The Marian who appears regularly in eighteenth-century ballad opera is
not this belligerent Rosalind-like figure -- rather she is a diluted version of
the Munday tradition, a lady with not much to do except sing songs and end up
partnered by the handsome gentlemanly outlaw. She does sometimes have an
admirer, but he is not a real sexual threat to Robin, just someone like Sir
Humphrey Wealthy in the 1751 ballad opera. I stress this treatment for a
reason. Marian's exposure to a real alternative hero is in fact a new feature
of the early nineteenth century when there is not only love n the forest but
also a triangle of love conflict. The male rival to Robin, and so villain, now
replaces the false Marian as a focus of duplicity, and anchors the texts in a
less anxious, or at least differently anxious, masculinism. It is now a matter
of possibly losing your lovely partner to another man, not her turning into a
virago. The key feature of the nineteenth-century Marian, who survives in many
twentieth-century films, novels and plays, is as the noble but vulnerable
woman, that prime way of enhancing and validating the status of her male
consort. I call this Marian Mrs Robin Hood, not Lady Fitzwater. Nineteenth-century
concerns about gender, the family and woman's role vis à vis man seem evident
in Marian's construction in this stage, mostly appearing in the new mode of the
novel.
3.
The first fully formed version is in Thomas Love Peacock's Maid Marian of 1822. Characteristically,
this Marian is capable of vigorous action and strong values but is also
foreclosed by the masculine world. She does have point of view - but Robin
comes to control it. She can shoot, and fight, but she needs rescuing in the
crisis. She is not only lovely and vital: she is also an object of desire by
another man, Sir Ralph Montfaucon, a good fighter and quite noble, in both
birth and behaviour, but rival for her love to the hero, Robin Hood. Marian is
in this way both subject and potential object and in the same way Peacock's
prose both privileges and gazes at its heroine:
Matilda,
not dreaming of visitors, tripped into the apartment in a dress of forest
green, with a small quiver by her side and a bow and arrow in her hand. Her
hair, black and glossy as is the raven's wing, curled like wandering clusters
of dark ripe grapes under the edge of her round bonnet; and a plume of black
feathers fell back negligently above it, with an almost horizontal inclination,
that seemed the habitual effect of rapid motion against the wind. (p.26)
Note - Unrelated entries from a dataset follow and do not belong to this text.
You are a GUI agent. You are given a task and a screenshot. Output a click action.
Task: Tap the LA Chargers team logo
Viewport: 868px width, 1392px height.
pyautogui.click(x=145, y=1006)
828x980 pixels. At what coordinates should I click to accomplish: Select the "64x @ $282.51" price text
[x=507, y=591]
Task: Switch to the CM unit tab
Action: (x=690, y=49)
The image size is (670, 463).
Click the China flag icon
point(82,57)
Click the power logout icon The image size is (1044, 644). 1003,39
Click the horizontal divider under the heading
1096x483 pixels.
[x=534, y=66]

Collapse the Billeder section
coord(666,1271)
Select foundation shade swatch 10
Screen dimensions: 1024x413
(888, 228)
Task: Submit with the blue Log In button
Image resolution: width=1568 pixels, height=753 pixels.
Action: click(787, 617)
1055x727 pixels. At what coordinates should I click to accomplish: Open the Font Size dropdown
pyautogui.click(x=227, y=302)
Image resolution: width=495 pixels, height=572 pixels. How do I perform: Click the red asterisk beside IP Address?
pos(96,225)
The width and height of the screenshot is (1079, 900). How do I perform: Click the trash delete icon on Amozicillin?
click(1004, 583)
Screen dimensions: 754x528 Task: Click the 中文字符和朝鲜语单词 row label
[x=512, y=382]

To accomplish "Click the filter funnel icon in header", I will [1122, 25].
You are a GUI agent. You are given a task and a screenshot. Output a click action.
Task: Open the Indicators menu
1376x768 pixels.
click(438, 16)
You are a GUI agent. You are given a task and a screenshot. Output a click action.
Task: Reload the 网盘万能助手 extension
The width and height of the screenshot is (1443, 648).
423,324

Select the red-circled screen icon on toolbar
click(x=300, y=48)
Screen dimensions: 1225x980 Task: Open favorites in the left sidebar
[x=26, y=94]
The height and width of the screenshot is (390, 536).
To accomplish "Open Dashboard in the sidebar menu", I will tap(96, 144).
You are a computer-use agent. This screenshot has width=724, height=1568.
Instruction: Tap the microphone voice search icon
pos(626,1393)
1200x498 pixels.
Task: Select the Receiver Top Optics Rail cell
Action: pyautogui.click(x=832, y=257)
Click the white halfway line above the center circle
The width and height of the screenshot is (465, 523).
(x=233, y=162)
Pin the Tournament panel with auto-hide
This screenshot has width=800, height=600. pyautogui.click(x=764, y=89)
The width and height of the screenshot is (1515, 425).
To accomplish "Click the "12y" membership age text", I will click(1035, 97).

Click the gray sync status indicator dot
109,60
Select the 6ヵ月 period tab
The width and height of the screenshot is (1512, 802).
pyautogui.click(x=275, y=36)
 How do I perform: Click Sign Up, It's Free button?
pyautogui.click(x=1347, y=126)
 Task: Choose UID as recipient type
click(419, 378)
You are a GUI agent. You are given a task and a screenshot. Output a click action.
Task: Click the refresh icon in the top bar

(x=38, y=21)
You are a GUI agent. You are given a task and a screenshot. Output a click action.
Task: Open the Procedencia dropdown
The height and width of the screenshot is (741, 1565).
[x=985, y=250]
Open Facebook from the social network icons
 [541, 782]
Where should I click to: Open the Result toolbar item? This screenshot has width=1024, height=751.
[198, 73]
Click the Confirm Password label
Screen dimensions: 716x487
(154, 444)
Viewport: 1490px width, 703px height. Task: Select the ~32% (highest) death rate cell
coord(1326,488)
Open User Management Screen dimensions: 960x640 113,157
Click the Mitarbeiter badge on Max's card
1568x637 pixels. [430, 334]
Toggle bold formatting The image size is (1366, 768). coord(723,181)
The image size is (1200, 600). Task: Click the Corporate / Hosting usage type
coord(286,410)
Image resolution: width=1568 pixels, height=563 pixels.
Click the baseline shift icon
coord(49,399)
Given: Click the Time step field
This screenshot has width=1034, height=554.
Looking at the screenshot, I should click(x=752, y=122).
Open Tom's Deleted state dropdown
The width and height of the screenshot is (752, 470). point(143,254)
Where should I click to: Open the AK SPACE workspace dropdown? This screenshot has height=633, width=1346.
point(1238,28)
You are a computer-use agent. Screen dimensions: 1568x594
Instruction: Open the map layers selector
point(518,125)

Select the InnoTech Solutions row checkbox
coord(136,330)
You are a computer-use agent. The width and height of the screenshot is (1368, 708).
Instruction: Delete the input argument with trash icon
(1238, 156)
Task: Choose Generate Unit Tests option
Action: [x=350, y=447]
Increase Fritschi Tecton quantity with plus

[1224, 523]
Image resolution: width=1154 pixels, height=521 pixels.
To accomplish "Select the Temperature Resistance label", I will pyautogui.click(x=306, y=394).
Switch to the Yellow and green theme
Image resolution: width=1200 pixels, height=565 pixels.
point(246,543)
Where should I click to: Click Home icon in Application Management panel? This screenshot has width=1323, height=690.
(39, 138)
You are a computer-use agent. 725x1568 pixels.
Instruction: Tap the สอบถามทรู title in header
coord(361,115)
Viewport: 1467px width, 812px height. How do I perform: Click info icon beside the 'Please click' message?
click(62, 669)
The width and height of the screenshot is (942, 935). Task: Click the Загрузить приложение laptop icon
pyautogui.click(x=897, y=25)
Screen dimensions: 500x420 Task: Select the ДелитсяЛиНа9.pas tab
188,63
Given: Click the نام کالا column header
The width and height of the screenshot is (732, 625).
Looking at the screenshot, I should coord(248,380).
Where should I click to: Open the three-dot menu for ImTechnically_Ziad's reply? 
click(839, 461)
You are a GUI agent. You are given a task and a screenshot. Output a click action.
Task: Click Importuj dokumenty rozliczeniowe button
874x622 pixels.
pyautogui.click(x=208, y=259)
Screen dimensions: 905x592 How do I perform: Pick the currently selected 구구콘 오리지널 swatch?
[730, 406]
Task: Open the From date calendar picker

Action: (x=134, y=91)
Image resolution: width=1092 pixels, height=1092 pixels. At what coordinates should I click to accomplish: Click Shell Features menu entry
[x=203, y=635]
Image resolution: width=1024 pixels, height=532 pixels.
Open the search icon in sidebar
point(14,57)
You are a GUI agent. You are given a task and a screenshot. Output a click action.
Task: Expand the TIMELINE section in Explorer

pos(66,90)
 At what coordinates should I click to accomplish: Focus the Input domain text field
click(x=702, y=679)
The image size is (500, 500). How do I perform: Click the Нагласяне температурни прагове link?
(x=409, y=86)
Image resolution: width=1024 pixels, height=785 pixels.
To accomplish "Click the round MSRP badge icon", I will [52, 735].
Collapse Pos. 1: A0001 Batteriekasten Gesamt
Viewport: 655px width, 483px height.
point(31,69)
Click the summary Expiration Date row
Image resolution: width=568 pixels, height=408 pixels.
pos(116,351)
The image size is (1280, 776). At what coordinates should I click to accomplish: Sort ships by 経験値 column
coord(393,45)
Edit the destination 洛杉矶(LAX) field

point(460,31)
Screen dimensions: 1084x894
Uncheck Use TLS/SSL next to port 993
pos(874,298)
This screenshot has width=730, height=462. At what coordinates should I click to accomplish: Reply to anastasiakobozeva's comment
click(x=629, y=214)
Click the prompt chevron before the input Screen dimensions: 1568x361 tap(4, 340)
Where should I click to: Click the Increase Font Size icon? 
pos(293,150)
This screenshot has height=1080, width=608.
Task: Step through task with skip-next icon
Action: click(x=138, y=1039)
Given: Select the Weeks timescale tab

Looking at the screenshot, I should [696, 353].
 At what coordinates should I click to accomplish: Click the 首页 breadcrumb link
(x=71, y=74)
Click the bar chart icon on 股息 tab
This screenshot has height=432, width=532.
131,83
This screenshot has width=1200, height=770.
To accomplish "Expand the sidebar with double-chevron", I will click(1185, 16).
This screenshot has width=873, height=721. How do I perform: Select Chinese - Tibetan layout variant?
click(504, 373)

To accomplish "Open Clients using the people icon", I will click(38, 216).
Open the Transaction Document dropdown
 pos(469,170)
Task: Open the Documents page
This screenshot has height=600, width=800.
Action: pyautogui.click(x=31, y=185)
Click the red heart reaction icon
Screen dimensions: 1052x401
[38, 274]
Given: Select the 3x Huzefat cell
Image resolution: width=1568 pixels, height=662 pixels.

She has vigour, but not seriously so -- it is a small quiver. She is
ultimately contained in marriage as a valued but subaltern part of the family
Hood -- or rather Huntington ,
and the first scene of the book is their marriage -- disrupted by Sir Ralph.
His rivalry with Robin can be seen as another sort of love in the forest.
Eve Kosofsky Sedgwick, in her ground-breaking book Between Men, argues that around the start of the nineteenth century
literature emerges a new fable, the rivalry of two men for a woman. But she
argues, this is actually a coded way of realising homoerotic attraction between
two men, merely mediated by a woman. If this seems a startling idea, I have to
say that she makes her case well from the texts she discusses, and had she looked
at the Robin Hood material, from Peacock through to modern films, she might
well have chuckled with pleasure at the evidence available. Do you recall the
moment in the fight between Errol Flynn and Basil Rathbone in the great 1938
film we, at the climax of their fight, they almost kiss. The handsome rival is
a standard feature of the nineteenth-century Robin Hood novel.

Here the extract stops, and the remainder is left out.